While not as elusive of the public eye as their fellow Frenchmen Deathspell Omega, the members of Blut Aus Nord have nonetheless remained enigmatic through their project’s tenure, preferring to let the music speak for itself. And while their 2003 opus The Work Which Transforms God is still hailed by many today as the band’s essential work, the group has put out what is their most diverse, challenging and spiritually fulfilling album in Cosmosophy, the majestic conclusion to the 777 trilogy, which began with 2011’s Sect(s) and The Desanctification.
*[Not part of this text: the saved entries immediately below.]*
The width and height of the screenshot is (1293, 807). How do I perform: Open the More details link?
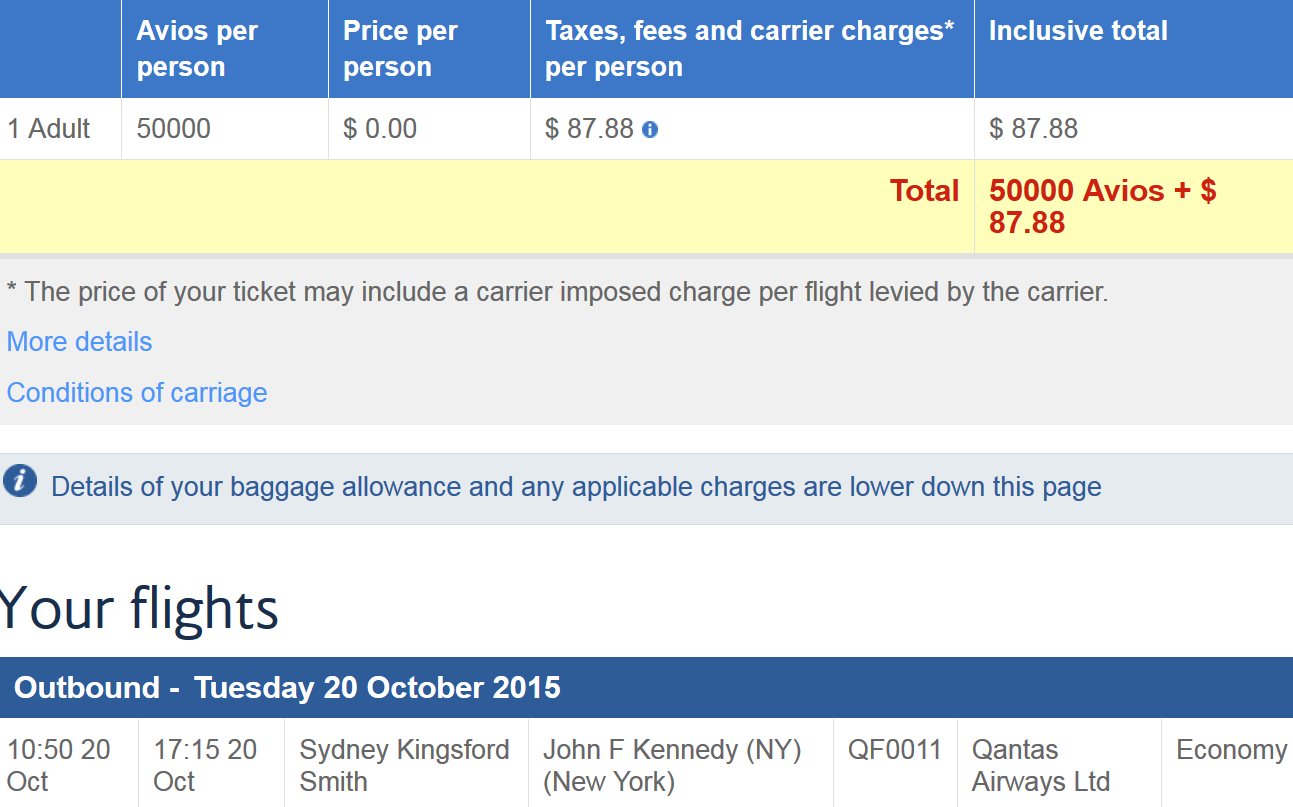coord(79,342)
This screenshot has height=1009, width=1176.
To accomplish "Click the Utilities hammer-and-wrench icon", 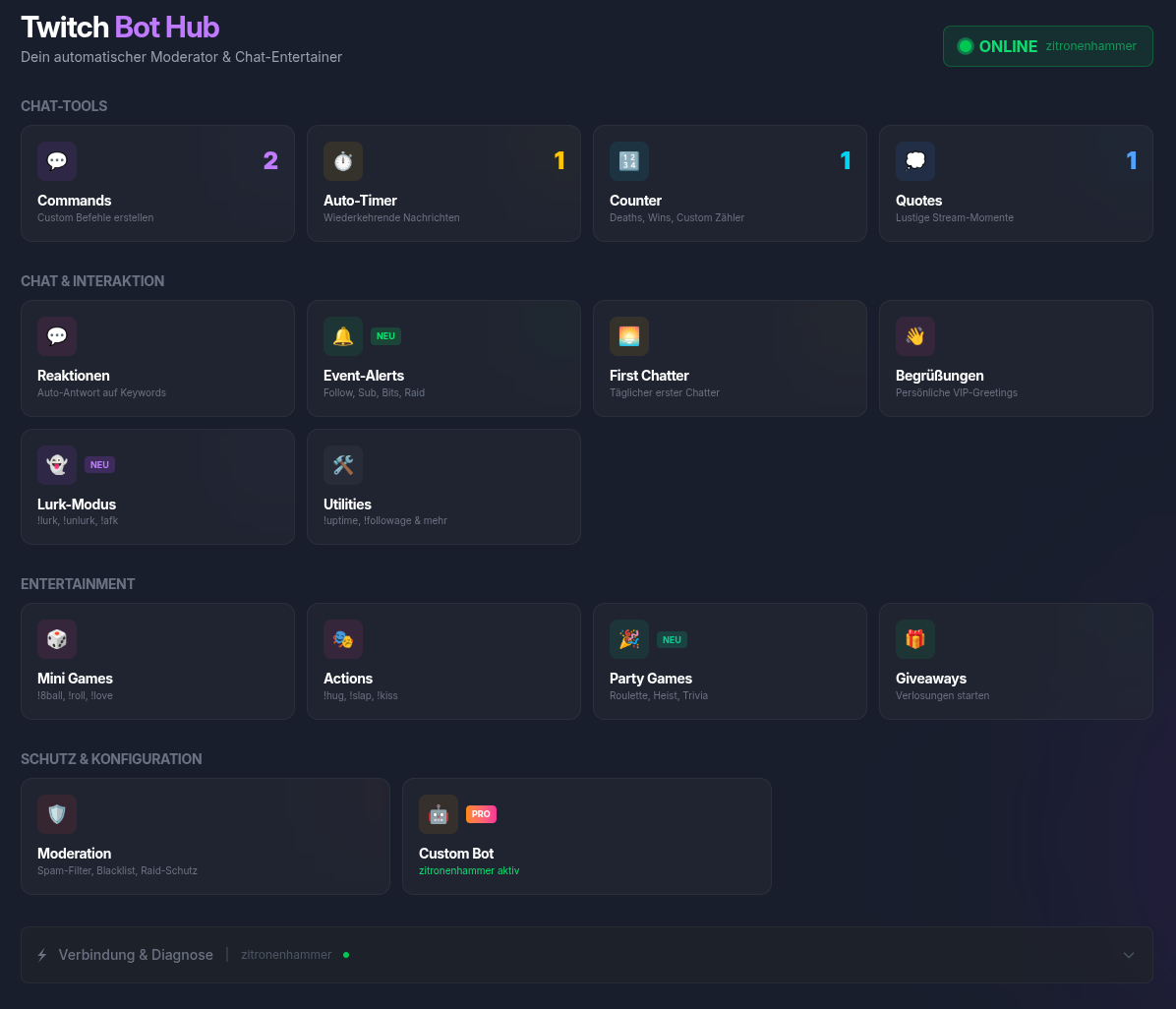I will point(343,464).
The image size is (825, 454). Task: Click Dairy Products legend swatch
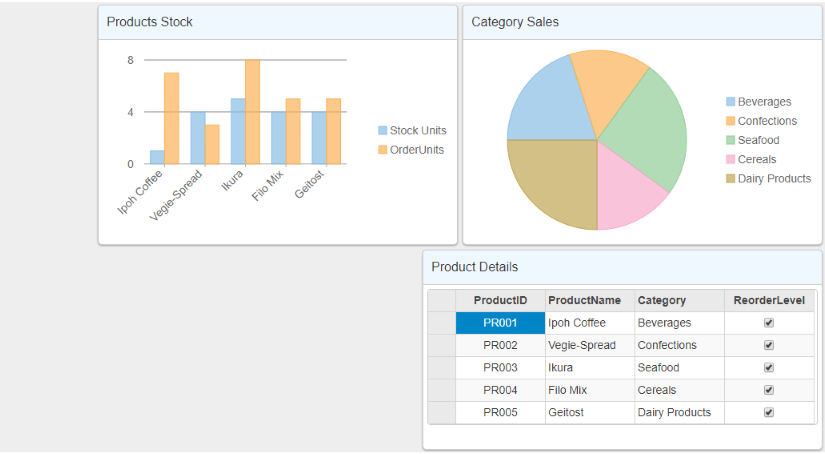tap(730, 179)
Built around five “epitomes” that span black metal, metalgaze, doom and electronic, Cosmosophy is not by any means “orthodox” black metal—not that Blut Aus Nord was ever content to limit itself to that myopic realm—but it finds these French provocateurs pushing themselves closer and closer to the edge of the form. The Nine Inch Nails influence on “Epitome XV” would have been near possible to imagine back in the earliest days of the band, yet it isn’t at all out of place. In a move that might be a source of chagrin for some diehard fans, the harshest aspects of black metal (blastbeats, screams and shrill guitars) are hardly present here, but what’s always been most important about Blut Aus Nord is its mystical spirituality, which is in full force on Cosmosophy. Much like how they transformed God, they continue to transform themselves.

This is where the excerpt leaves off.